**REQUIRED ACTION**
Nothing may be left out or changed. Print every entry.

---------------

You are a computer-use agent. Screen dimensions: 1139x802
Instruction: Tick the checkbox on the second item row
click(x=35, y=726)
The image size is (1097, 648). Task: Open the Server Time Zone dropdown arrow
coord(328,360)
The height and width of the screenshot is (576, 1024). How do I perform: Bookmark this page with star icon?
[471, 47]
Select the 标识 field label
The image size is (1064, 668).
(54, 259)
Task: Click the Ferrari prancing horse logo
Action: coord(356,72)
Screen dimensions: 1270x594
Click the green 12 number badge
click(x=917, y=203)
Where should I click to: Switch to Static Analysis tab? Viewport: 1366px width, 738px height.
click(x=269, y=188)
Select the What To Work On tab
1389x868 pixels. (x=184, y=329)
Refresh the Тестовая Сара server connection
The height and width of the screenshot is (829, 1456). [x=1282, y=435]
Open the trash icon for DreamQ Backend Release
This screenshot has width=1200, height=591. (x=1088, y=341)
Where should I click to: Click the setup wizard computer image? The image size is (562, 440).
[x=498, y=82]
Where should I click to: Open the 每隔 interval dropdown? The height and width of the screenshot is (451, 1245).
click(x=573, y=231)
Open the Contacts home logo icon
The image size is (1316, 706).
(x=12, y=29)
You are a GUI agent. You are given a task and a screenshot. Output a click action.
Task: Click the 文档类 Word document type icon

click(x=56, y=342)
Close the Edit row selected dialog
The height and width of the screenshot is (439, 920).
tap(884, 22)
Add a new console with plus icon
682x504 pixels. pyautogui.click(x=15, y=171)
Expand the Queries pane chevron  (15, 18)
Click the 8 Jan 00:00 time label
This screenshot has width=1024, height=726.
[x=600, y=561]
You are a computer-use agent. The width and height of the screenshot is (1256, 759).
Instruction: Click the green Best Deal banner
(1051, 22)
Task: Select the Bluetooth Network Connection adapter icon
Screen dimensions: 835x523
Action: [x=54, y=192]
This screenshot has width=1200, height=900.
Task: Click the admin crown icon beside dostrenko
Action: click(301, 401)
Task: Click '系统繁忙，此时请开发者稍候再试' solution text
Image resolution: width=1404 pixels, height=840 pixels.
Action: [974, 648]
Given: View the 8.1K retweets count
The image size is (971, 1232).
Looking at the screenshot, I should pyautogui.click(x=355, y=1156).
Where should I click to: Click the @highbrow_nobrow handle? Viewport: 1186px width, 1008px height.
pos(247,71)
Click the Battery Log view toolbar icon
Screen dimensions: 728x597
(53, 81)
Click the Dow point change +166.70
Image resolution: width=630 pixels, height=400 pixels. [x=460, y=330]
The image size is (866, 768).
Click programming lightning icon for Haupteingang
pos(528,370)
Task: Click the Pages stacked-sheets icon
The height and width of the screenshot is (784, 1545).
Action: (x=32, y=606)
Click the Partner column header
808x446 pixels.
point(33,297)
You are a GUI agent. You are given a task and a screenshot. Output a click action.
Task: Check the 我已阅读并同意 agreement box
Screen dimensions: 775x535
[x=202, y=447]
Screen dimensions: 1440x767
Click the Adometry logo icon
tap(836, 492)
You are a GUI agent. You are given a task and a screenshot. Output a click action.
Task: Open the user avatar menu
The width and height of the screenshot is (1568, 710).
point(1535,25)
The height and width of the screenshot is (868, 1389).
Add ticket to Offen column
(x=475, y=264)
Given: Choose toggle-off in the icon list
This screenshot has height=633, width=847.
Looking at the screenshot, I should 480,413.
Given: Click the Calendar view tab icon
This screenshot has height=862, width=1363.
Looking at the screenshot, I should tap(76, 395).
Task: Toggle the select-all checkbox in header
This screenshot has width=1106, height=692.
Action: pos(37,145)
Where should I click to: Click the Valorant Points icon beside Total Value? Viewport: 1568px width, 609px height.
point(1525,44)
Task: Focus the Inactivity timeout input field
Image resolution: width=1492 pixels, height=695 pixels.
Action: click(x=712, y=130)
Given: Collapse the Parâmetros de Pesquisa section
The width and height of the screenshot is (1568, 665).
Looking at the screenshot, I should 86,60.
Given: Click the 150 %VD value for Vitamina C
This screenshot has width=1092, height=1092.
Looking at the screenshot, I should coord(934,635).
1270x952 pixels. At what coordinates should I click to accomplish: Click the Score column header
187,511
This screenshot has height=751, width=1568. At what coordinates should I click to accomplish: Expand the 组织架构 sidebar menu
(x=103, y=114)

---------------

**EXERCISE ANSWER**
You are a computer-use agent. Screen dimensions: 1139x802
Instruction: Tick the checkbox on the second item row
click(x=35, y=726)
The image size is (1097, 648). Task: Open the Server Time Zone dropdown arrow
coord(328,360)
The height and width of the screenshot is (576, 1024). How do I perform: Bookmark this page with star icon?
[471, 47]
Select the 标识 field label
The image size is (1064, 668).
(54, 259)
Task: Click the Ferrari prancing horse logo
Action: coord(356,72)
Screen dimensions: 1270x594
Click the green 12 number badge
click(x=917, y=203)
Where should I click to: Switch to Static Analysis tab? Viewport: 1366px width, 738px height.
click(x=269, y=188)
Select the What To Work On tab
1389x868 pixels. (x=184, y=329)
Refresh the Тестовая Сара server connection
The height and width of the screenshot is (829, 1456). [x=1282, y=435]
Open the trash icon for DreamQ Backend Release
This screenshot has width=1200, height=591. (x=1088, y=341)
Where should I click to: Click the setup wizard computer image? The image size is (562, 440).
[x=498, y=82]
Where should I click to: Open the 每隔 interval dropdown? The height and width of the screenshot is (451, 1245).
click(x=573, y=231)
Open the Contacts home logo icon
The image size is (1316, 706).
(x=12, y=29)
You are a GUI agent. You are given a task and a screenshot. Output a click action.
Task: Click the 文档类 Word document type icon

click(x=56, y=342)
Close the Edit row selected dialog
The height and width of the screenshot is (439, 920).
tap(884, 22)
Add a new console with plus icon
682x504 pixels. pyautogui.click(x=15, y=171)
Expand the Queries pane chevron  (15, 18)
Click the 8 Jan 00:00 time label
This screenshot has width=1024, height=726.
[x=600, y=561]
You are a computer-use agent. The width and height of the screenshot is (1256, 759).
Instruction: Click the green Best Deal banner
(1051, 22)
Task: Select the Bluetooth Network Connection adapter icon
Screen dimensions: 835x523
Action: [x=54, y=192]
This screenshot has width=1200, height=900.
Task: Click the admin crown icon beside dostrenko
Action: click(301, 401)
Task: Click '系统繁忙，此时请开发者稍候再试' solution text
Image resolution: width=1404 pixels, height=840 pixels.
Action: [974, 648]
Given: View the 8.1K retweets count
The image size is (971, 1232).
Looking at the screenshot, I should pyautogui.click(x=355, y=1156).
Where should I click to: Click the @highbrow_nobrow handle? Viewport: 1186px width, 1008px height.
pos(247,71)
Click the Battery Log view toolbar icon
Screen dimensions: 728x597
(53, 81)
Click the Dow point change +166.70
Image resolution: width=630 pixels, height=400 pixels. [x=460, y=330]
The image size is (866, 768).
Click programming lightning icon for Haupteingang
pos(528,370)
Task: Click the Pages stacked-sheets icon
The height and width of the screenshot is (784, 1545).
Action: (x=32, y=606)
Click the Partner column header
808x446 pixels.
point(33,297)
You are a GUI agent. You are given a task and a screenshot. Output a click action.
Task: Check the 我已阅读并同意 agreement box
Screen dimensions: 775x535
[x=202, y=447]
Screen dimensions: 1440x767
Click the Adometry logo icon
tap(836, 492)
You are a GUI agent. You are given a task and a screenshot. Output a click action.
Task: Open the user avatar menu
The width and height of the screenshot is (1568, 710).
point(1535,25)
The height and width of the screenshot is (868, 1389).
Add ticket to Offen column
(x=475, y=264)
Given: Choose toggle-off in the icon list
This screenshot has height=633, width=847.
Looking at the screenshot, I should 480,413.
Given: Click the Calendar view tab icon
This screenshot has height=862, width=1363.
Looking at the screenshot, I should tap(76, 395).
Task: Toggle the select-all checkbox in header
This screenshot has width=1106, height=692.
Action: pos(37,145)
Where should I click to: Click the Valorant Points icon beside Total Value? Viewport: 1568px width, 609px height.
point(1525,44)
Task: Focus the Inactivity timeout input field
Image resolution: width=1492 pixels, height=695 pixels.
Action: click(x=712, y=130)
Given: Collapse the Parâmetros de Pesquisa section
The width and height of the screenshot is (1568, 665).
Looking at the screenshot, I should 86,60.
Given: Click the 150 %VD value for Vitamina C
This screenshot has width=1092, height=1092.
Looking at the screenshot, I should coord(934,635).
1270x952 pixels. At what coordinates should I click to accomplish: Click the Score column header
187,511
This screenshot has height=751, width=1568. At what coordinates should I click to accomplish: Expand the 组织架构 sidebar menu
(x=103, y=114)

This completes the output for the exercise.